Screenshot grounding data:

◇ ◇ ◇ ◇

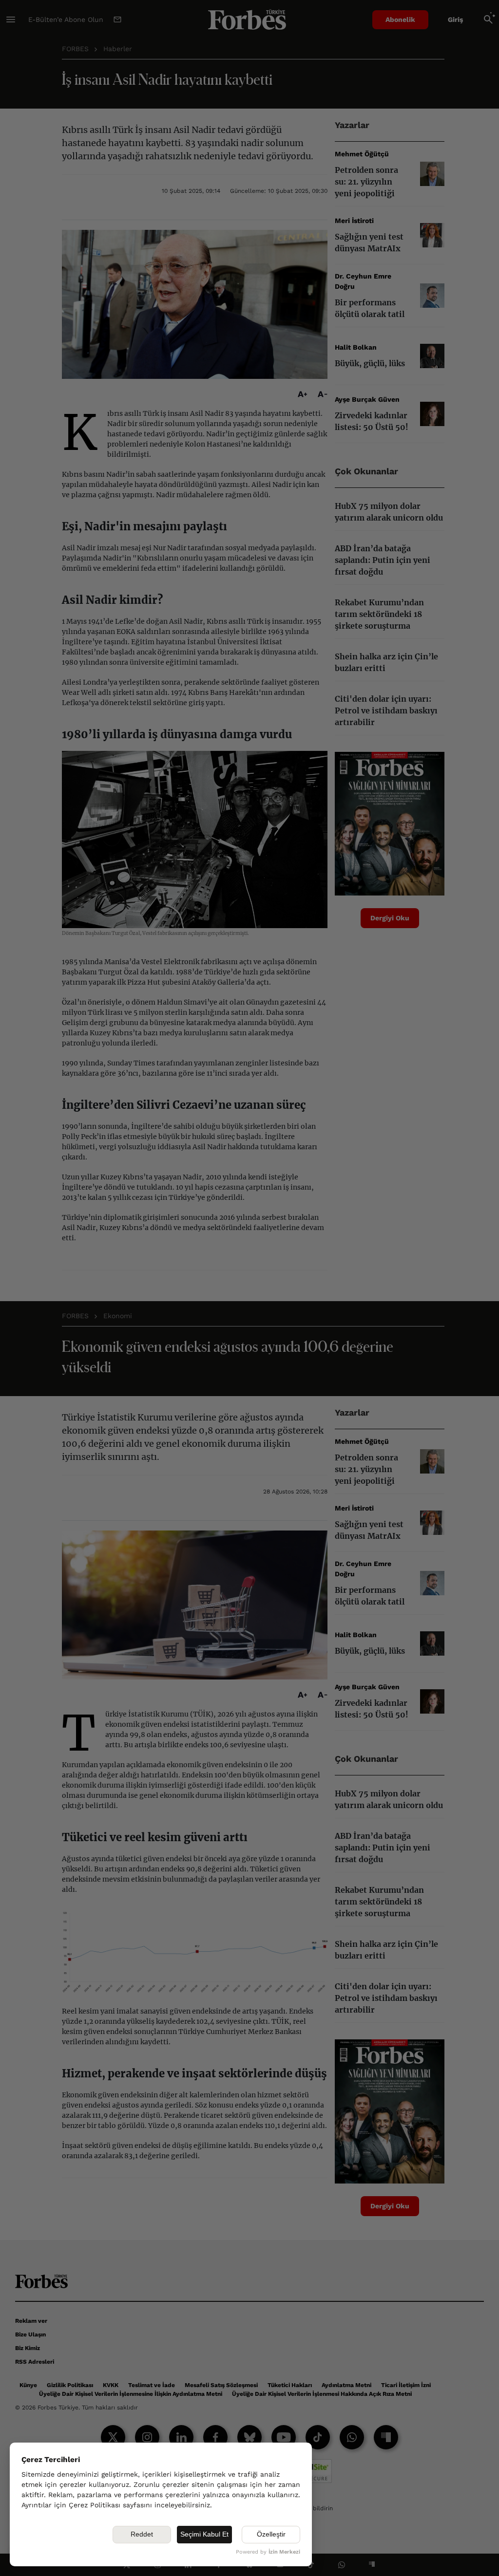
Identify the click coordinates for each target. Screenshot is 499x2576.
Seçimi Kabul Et (204, 2534)
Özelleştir (271, 2534)
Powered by (268, 2552)
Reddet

◇ ◇ ◇ ◇

PROBLEM TO WORK ON: Should there be pictures in the data, leave them out and return the rest exactly.

EXERCISE RESULT:
Identify the click coordinates for each target. Screenshot is 499x2576.
Seçimi Kabul Et (204, 2534)
Özelleştir (271, 2534)
Powered by (268, 2552)
Reddet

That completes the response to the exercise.